Naamah's Curse

Although it showed signs of greatness akin to those that made its predecessors such wonderful reads, I felt that Naamah's Kiss turned out to be Jacqueline Carey's weakest Kushiel-related work to date. Given the originality and the quality of the previous two trilogies, Naamah's Kiss and the next two installments had extremely big shoes to fill. Quite unfair as far as expectations go, no doubt about it, what with the great tapestry of complex storylines that has been woven over the course of the six unforgettable volumes that came before. Understandably, it raised the bar sky-high and created lofty expectations that could not possibly be met by whatever came next. Another difficulty was the fact that the world and its characters have moved on, and to all intents and purposes the author was forced to start from scratch.

The first volume was a two-part story. The first portion, the one focusing on Moirin's upbringing and her sojourn to Terre d'Ange when she came of age was as compelling as anything the Carey ever wrote. The second part, the one focusing on Moirin's sea voyage to Ch'in and her quest to save the throne, felt decidedly discordant and inconsistent. Sadly, following a terrific start, the first installment in the Naamah series suddenly lost steam and suffered from a rushed ending that failed to live up to the potential shown by the book early on.

Weakest installment or not, Naamah's Kiss was still better than most fantasy offerings on the market today. I was thus looking forward to reading Naamah's Curse and discover where Carey would take us next. And I'm pleased to report that this second volume is a better balanced read.

■ What the task requires ■
Print the Naamah's Curse review in full, word for word. The items that come next are unrelated material.

■ Stored data ■
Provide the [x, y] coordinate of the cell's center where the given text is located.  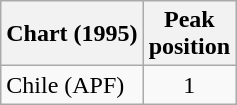
Chart (1995) [72, 34]
Chile (APF) [72, 85]
1 [189, 85]
Peakposition [189, 34]
Provide the (X, Y) coordinate of the cell's center where the given text is located.  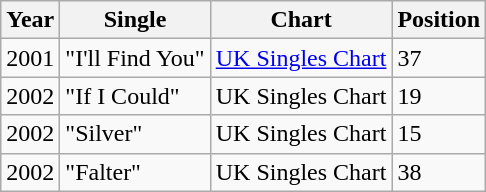
"Falter" (135, 172)
Year (30, 20)
"I'll Find You" (135, 58)
15 (439, 134)
Single (135, 20)
19 (439, 96)
"Silver" (135, 134)
2001 (30, 58)
37 (439, 58)
"If I Could" (135, 96)
Position (439, 20)
38 (439, 172)
Chart (301, 20)
Return the [x, y] coordinate for the center point of the cell that contains the specified text.  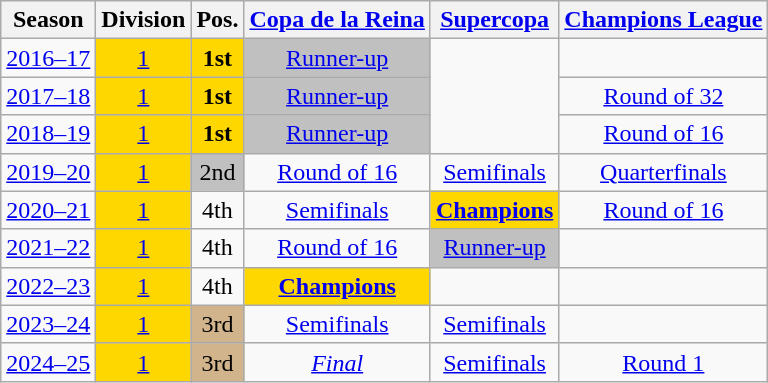
2021–22 [48, 248]
Round of 32 [664, 96]
2022–23 [48, 286]
2024–25 [48, 362]
Division [144, 20]
2017–18 [48, 96]
2nd [218, 172]
2018–19 [48, 134]
Round 1 [664, 362]
Season [48, 20]
Final [337, 362]
2023–24 [48, 324]
2019–20 [48, 172]
Supercopa [494, 20]
2020–21 [48, 210]
Pos. [218, 20]
Champions League [664, 20]
Copa de la Reina [337, 20]
Quarterfinals [664, 172]
2016–17 [48, 58]
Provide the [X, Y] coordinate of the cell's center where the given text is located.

■ Final answer ■
Naamah's Curse

Although it showed signs of greatness akin to those that made its predecessors such wonderful reads, I felt that Naamah's Kiss turned out to be Jacqueline Carey's weakest Kushiel-related work to date. Given the originality and the quality of the previous two trilogies, Naamah's Kiss and the next two installments had extremely big shoes to fill. Quite unfair as far as expectations go, no doubt about it, what with the great tapestry of complex storylines that has been woven over the course of the six unforgettable volumes that came before. Understandably, it raised the bar sky-high and created lofty expectations that could not possibly be met by whatever came next. Another difficulty was the fact that the world and its characters have moved on, and to all intents and purposes the author was forced to start from scratch.

The first volume was a two-part story. The first portion, the one focusing on Moirin's upbringing and her sojourn to Terre d'Ange when she came of age was as compelling as anything the Carey ever wrote. The second part, the one focusing on Moirin's sea voyage to Ch'in and her quest to save the throne, felt decidedly discordant and inconsistent. Sadly, following a terrific start, the first installment in the Naamah series suddenly lost steam and suffered from a rushed ending that failed to live up to the potential shown by the book early on.

Weakest installment or not, Naamah's Kiss was still better than most fantasy offerings on the market today. I was thus looking forward to reading Naamah's Curse and discover where Carey would take us next. And I'm pleased to report that this second volume is a better balanced read.